Santé Sexuelle et Reproductive aux différents âges de la vie

Le programme de recherche proposé par l’UR 14 dans le cadre de ce projet phare vise à développer les problématiques de la santé sexuelle et reproductive à tous les âges de la vie, depuis l’adolescence jusqu’aux âges avancés. Les recherches ont toutes en commun la prise en compte du genre et des inégalités sociales, et certaines aborderont la question des inégalités géographiques. Elles reposent sur une approche multidisciplinaire, à l’intersection de la démographie, de la sociologie, de l’épidémiologie, de l’économie de la santé et de la clinique, s’appuyant principalement sur des collaborations entre des chercheurs de l’Ined, de l’Inserm et universitaires. A côté des méthodes classiques classiques basées entre autre sur de grandes enquêtes en population générale comme les enquêtes Ined-Inserm sur la fécondité et la sexualité, nos recherches mobiliseront l’exploitation de bases de données administratives complexes, comme celles de la sécurité sociale ou de l’AP-HP, qui s’ouvrent actuellement à la recherche.

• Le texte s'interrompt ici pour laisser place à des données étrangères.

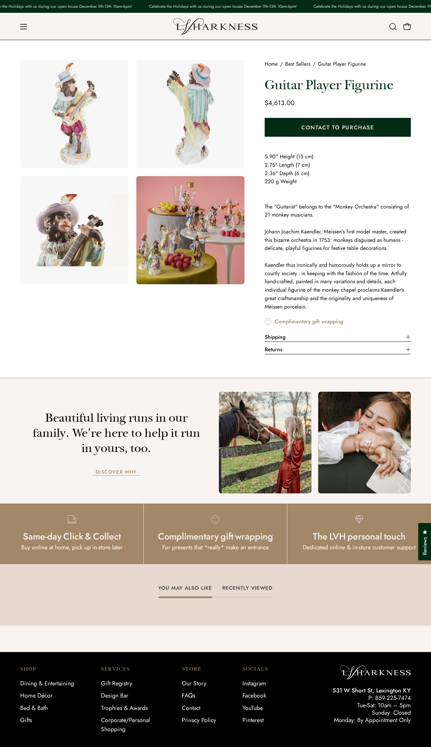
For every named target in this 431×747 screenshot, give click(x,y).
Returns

La santé sexuelle et reproductive est une des préoccupations prioritaires en France, comme en témoignent la publication de trois rapports courant 2016 par le Haut Conseil de la Santé publique, le Haut Conseil à l’Egalité entre les Femmes et les Hommes, et la DREES. La démarche préconisée est celle d’une stratégie nationale dont l’objectif est d’assurer un état de bien-être physique, émotionnel, mental et social lié à la sexualité, de la naissance jusqu’à la vieillesse pour l’ensemble de la population. La mise en place d’une telle politique va nécessiter d’intégrer les nombreux changements et évolutions sociétales qui conduisent à des mutations profondes, et parfois rapides, dans ce champ de la santé (par exemple avec la crise de la pilule, les débats sur les conditions d'accès à l'AMP ou la sexualité aux âges jeunes et élevés).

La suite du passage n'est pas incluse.